(Collection entries)

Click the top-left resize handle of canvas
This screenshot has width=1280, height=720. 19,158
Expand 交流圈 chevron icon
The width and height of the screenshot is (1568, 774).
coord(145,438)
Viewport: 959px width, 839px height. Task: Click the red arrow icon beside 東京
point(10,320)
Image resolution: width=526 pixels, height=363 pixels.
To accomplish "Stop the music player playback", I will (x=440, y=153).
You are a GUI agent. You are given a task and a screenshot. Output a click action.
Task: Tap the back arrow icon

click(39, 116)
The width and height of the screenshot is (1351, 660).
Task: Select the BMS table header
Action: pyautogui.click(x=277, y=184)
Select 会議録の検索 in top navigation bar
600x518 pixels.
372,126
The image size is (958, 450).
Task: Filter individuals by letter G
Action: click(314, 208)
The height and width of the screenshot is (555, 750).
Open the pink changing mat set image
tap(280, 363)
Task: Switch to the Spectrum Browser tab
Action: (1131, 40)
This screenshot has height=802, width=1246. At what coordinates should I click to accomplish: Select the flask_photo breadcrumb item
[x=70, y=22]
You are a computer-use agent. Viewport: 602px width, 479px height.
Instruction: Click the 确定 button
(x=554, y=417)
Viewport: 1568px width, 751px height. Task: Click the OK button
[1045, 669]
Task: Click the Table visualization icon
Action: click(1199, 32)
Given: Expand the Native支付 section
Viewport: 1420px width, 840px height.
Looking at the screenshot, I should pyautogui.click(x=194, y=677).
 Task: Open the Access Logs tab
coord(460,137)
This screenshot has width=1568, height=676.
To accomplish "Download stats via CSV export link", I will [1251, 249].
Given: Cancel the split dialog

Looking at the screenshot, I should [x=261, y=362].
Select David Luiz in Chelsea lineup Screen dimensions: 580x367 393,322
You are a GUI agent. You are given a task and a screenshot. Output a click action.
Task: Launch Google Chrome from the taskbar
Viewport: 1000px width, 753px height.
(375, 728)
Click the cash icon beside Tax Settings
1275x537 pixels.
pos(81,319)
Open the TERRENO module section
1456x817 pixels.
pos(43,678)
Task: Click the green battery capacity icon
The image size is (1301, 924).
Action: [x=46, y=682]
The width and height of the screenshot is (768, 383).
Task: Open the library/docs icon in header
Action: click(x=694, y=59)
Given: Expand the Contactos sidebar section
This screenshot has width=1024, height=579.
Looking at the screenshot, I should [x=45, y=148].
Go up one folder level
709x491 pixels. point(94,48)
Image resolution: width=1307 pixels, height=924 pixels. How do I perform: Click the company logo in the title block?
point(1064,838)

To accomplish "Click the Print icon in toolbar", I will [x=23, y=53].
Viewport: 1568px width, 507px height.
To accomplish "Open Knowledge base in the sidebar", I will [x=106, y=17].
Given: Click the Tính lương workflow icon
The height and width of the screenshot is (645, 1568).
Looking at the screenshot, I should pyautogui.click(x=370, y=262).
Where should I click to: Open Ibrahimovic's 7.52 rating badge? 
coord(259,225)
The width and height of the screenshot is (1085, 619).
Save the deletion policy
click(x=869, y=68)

• [Short exercise] Can you rewrite the whole listing above, replacing every "Viewport" with "Window" and leaving everything else unchanged?

• [Written solution]
Click the top-left resize handle of canvas
This screenshot has width=1280, height=720. 19,158
Expand 交流圈 chevron icon
The width and height of the screenshot is (1568, 774).
coord(145,438)
Window: 959px width, 839px height. Task: Click the red arrow icon beside 東京
point(10,320)
Image resolution: width=526 pixels, height=363 pixels.
To accomplish "Stop the music player playback", I will (x=440, y=153).
You are a GUI agent. You are given a task and a screenshot. Output a click action.
Task: Tap the back arrow icon

click(39, 116)
The width and height of the screenshot is (1351, 660).
Task: Select the BMS table header
Action: pyautogui.click(x=277, y=184)
Select 会議録の検索 in top navigation bar
600x518 pixels.
372,126
The image size is (958, 450).
Task: Filter individuals by letter G
Action: click(314, 208)
The height and width of the screenshot is (555, 750).
Open the pink changing mat set image
tap(280, 363)
Task: Switch to the Spectrum Browser tab
Action: (1131, 40)
This screenshot has height=802, width=1246. At what coordinates should I click to accomplish: Select the flask_photo breadcrumb item
[x=70, y=22]
You are a computer-use agent. Window: 602px width, 479px height.
Instruction: Click the 确定 button
(x=554, y=417)
Window: 1568px width, 751px height. Task: Click the OK button
[1045, 669]
Task: Click the Table visualization icon
Action: click(1199, 32)
Given: Expand the Native支付 section
Window: 1420px width, 840px height.
Looking at the screenshot, I should pyautogui.click(x=194, y=677).
 Task: Open the Access Logs tab
coord(460,137)
This screenshot has width=1568, height=676.
To accomplish "Download stats via CSV export link", I will [1251, 249].
Given: Cancel the split dialog

Looking at the screenshot, I should [x=261, y=362].
Select David Luiz in Chelsea lineup Screen dimensions: 580x367 393,322
You are a GUI agent. You are given a task and a screenshot. Output a click action.
Task: Launch Google Chrome from the taskbar
Window: 1000px width, 753px height.
(375, 728)
Click the cash icon beside Tax Settings
1275x537 pixels.
pos(81,319)
Open the TERRENO module section
1456x817 pixels.
pos(43,678)
Task: Click the green battery capacity icon
The image size is (1301, 924).
Action: [x=46, y=682]
The width and height of the screenshot is (768, 383).
Task: Open the library/docs icon in header
Action: click(x=694, y=59)
Given: Expand the Contactos sidebar section
This screenshot has width=1024, height=579.
Looking at the screenshot, I should [x=45, y=148].
Go up one folder level
709x491 pixels. point(94,48)
Image resolution: width=1307 pixels, height=924 pixels. How do I perform: Click the company logo in the title block?
point(1064,838)

To accomplish "Click the Print icon in toolbar", I will [x=23, y=53].
Window: 1568px width, 507px height.
To accomplish "Open Knowledge base in the sidebar", I will [x=106, y=17].
Given: Click the Tính lương workflow icon
The height and width of the screenshot is (645, 1568).
Looking at the screenshot, I should pyautogui.click(x=370, y=262).
Where should I click to: Open Ibrahimovic's 7.52 rating badge? 
coord(259,225)
The width and height of the screenshot is (1085, 619).
Save the deletion policy
click(x=869, y=68)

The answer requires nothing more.